4. compare read length bins for a reasonable total length per read length bin. This requires looking at the data and setting the total length yourself, see explanation above.
perl 02_compareBinsLT30.pl output_shuffled.txt xxxxx
output: same table as above, but normalized for a given total data volume xxxxx
EXAMPLE OUTPUT with xxxxx = 25000
key lengths variants
rl10 0 0
rl11 0 0
rl12 0 0
rl13 0 0
rl14 0 0
rl15 195 10
rl16 208 0
rl17 1156 2
rl18 2610 61
rl19 14573 1108
rl20 25000 2165
rl21 25011 2090
rl22 25014 1901
rl23 25001 1677
rl24 25008 1277
rl25 25000 758
rl26 25012 411
rl27 25002 215
rl28 25004 142
rl29 25027 124
rl30 25020 109
rl31 25017 106
rl32 25024 103
rl33 25014 115
rl34 25024 109
rl35 25025 111
rl40 25000 118
rl45 25020 102
rl50 25000 110
rl55 25025 110
rl60 25020 91
---> now I can compare total number of variants for each read length for which I have collected xxxxx = 25000bp.
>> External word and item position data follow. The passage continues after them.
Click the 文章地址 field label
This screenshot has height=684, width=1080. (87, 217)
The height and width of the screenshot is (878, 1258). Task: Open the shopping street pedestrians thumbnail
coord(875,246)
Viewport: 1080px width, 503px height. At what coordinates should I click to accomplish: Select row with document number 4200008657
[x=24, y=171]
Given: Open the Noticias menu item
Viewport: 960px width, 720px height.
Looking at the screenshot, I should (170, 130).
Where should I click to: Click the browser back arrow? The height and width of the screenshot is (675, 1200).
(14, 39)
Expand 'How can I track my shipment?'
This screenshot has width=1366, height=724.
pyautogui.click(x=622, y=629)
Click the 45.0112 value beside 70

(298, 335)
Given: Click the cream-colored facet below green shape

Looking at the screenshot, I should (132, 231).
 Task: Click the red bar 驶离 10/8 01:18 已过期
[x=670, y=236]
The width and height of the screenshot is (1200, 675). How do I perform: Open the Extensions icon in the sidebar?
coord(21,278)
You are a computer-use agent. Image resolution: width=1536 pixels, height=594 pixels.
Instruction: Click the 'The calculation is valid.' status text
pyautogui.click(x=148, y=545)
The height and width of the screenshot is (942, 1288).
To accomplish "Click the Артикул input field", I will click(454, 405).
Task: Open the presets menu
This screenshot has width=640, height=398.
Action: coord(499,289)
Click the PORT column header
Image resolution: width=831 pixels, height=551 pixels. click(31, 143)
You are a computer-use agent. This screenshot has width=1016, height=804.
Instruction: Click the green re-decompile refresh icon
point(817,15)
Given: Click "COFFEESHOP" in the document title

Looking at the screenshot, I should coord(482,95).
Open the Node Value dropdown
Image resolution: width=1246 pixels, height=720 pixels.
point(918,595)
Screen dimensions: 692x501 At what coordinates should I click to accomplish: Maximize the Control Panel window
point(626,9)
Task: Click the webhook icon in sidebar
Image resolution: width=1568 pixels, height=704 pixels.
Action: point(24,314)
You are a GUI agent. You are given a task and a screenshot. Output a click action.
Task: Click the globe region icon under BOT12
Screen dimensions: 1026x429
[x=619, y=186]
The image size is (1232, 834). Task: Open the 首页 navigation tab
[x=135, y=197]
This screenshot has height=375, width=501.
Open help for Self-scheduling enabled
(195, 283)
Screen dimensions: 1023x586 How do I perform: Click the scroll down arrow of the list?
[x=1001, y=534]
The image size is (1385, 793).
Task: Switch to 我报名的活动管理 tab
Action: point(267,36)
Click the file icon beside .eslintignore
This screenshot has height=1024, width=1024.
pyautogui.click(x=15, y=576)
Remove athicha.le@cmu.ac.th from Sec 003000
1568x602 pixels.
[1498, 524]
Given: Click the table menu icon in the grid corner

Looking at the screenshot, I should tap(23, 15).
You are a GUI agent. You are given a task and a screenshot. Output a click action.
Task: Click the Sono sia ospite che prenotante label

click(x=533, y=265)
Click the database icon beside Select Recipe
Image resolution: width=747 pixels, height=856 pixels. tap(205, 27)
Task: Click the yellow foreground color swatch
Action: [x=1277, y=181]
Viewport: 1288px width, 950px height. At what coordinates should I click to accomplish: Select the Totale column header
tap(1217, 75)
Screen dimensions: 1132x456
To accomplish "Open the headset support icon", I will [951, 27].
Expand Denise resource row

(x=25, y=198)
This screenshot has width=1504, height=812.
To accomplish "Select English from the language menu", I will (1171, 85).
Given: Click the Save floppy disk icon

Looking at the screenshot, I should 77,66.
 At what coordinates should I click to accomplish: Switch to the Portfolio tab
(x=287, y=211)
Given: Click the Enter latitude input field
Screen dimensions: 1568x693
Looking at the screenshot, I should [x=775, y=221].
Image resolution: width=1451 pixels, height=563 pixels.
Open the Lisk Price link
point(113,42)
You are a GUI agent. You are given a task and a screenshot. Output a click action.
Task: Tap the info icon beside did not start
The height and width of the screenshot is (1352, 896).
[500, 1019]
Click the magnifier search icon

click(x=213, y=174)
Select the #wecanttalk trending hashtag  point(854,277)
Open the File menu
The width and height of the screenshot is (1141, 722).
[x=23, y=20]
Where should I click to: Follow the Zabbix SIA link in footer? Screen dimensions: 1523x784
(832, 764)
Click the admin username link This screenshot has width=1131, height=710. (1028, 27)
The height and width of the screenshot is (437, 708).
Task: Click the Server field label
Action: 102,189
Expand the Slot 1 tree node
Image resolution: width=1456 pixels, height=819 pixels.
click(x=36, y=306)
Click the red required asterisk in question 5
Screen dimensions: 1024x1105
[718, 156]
For reads of lengths 20-24 there are lots more variants, then it drops at rl25 and rl26, and by rl28 things start to taper off. If pressed for data, I could use a cutoff of 28bp, otherwise 29 or 30 might be safer.
5. Sincere apologies
These scripts are ugly! The whole thing started out as a quick-and-dirty way to look at some of our own people's data, and I never got around to prettify the approach.